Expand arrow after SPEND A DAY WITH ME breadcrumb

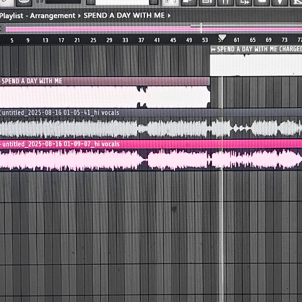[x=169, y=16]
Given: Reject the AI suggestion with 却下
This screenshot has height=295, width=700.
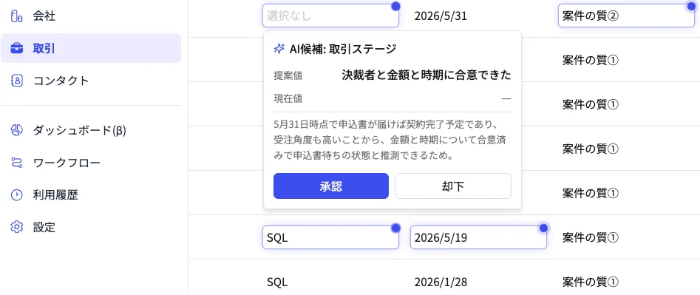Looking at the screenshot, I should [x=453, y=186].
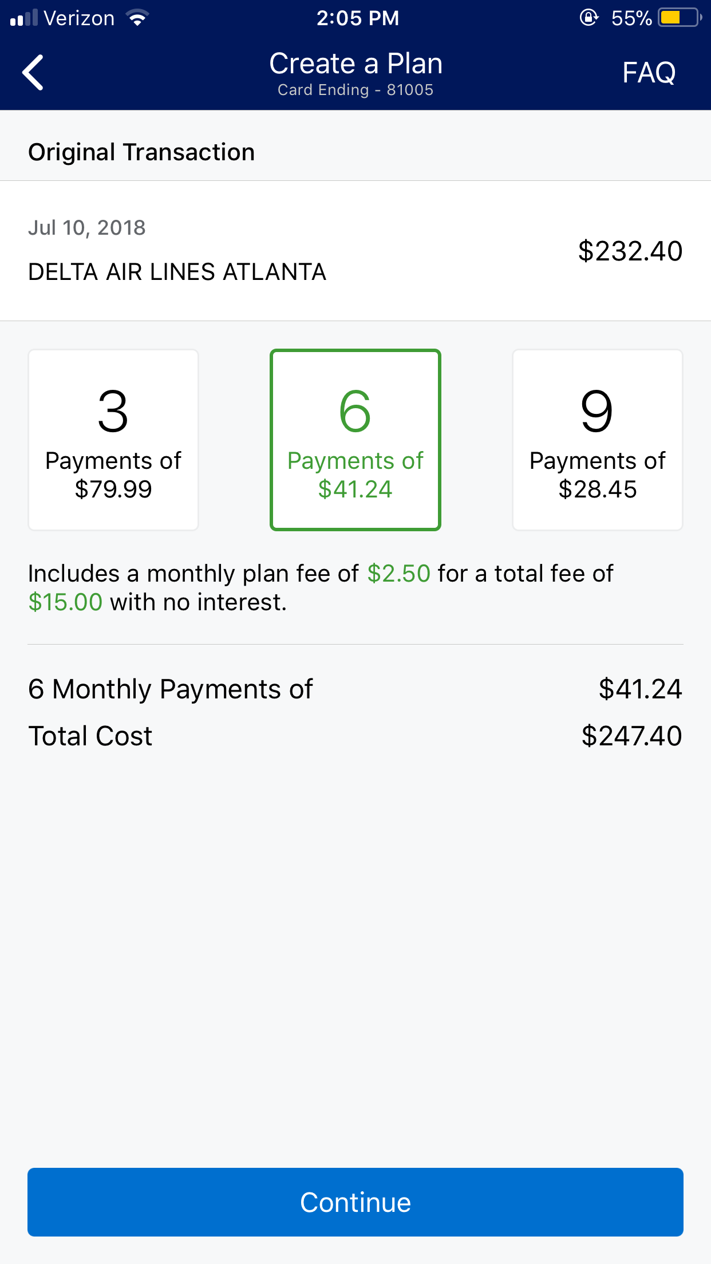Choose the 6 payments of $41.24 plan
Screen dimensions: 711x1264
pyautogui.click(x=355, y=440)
_ _ _ _
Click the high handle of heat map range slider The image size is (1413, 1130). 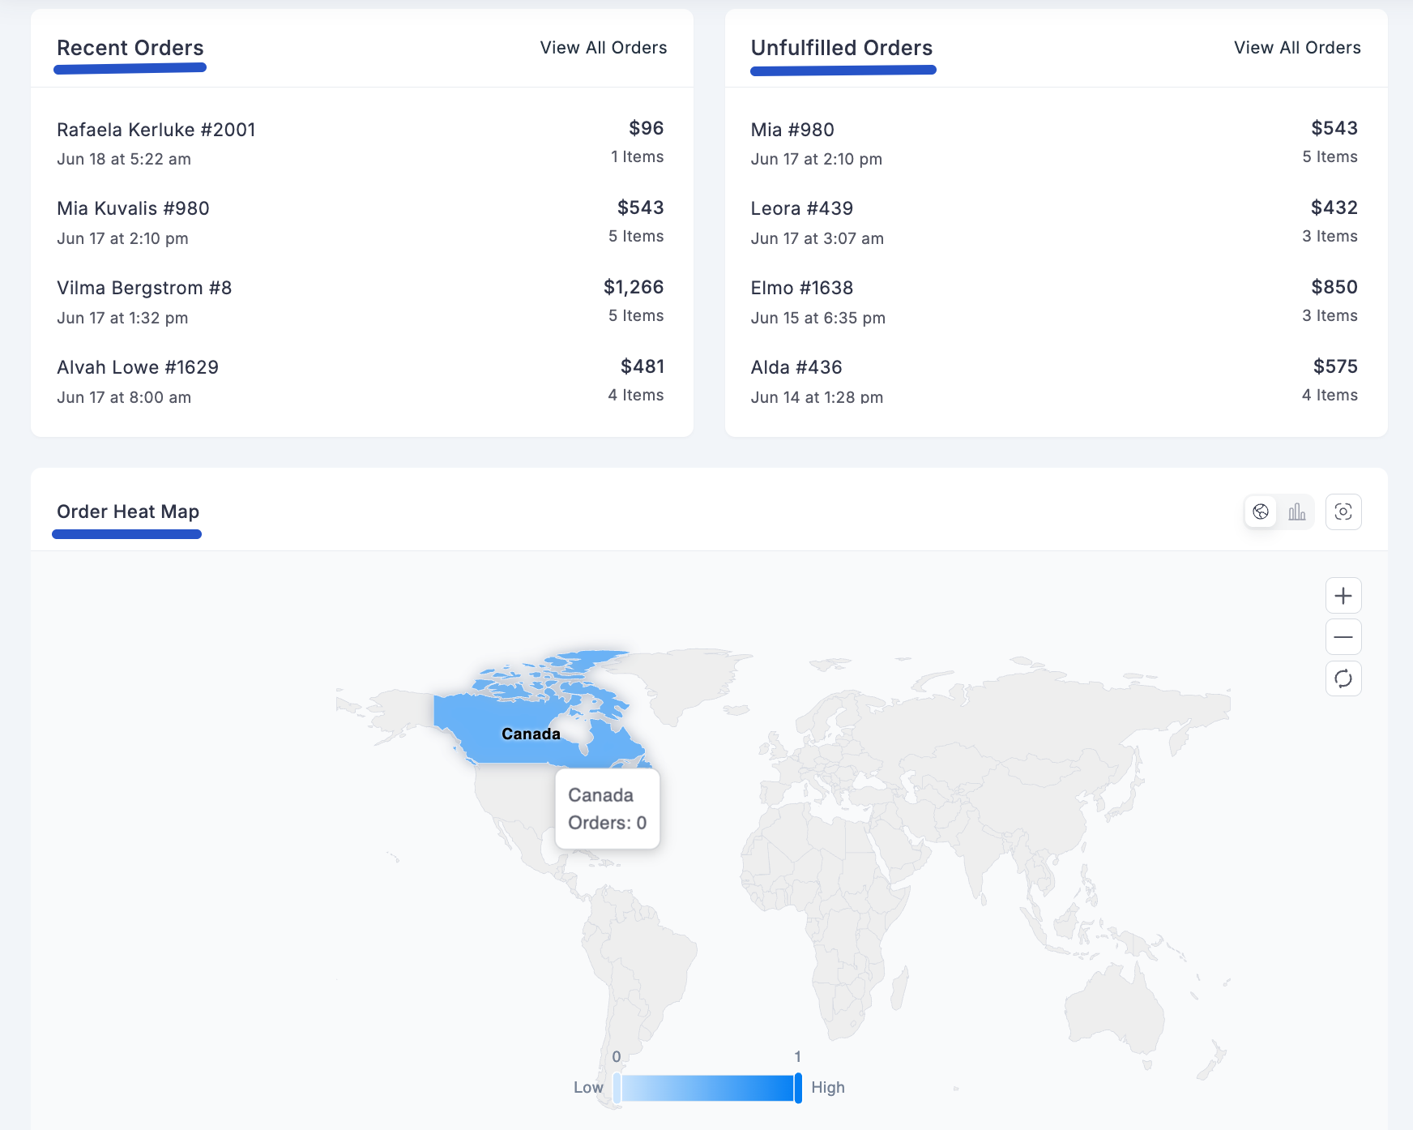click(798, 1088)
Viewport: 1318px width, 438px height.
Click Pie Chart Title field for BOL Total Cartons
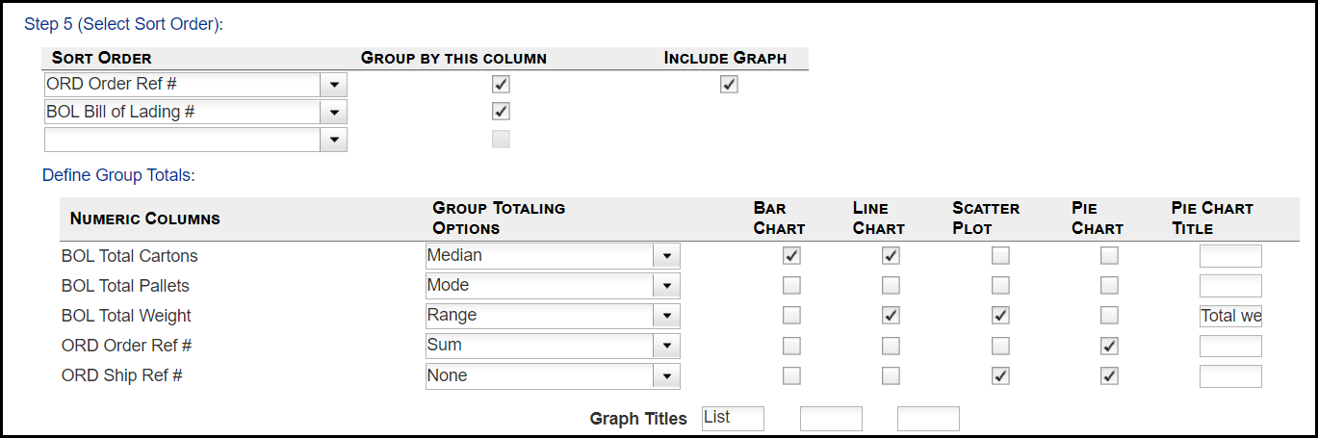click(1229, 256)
_ _ _ _
:: Aim of the exercise ::
With the pictures removed, print only the lines starting at the line that has "Expand arrow after" and ending at the line that has "Given: Reject the AI suggestion with 却下", both ends included, exactly as they stand above.

:: Output of the task ::
Expand arrow after SPEND A DAY WITH ME breadcrumb

[x=169, y=16]
Given: Reject the AI suggestion with 却下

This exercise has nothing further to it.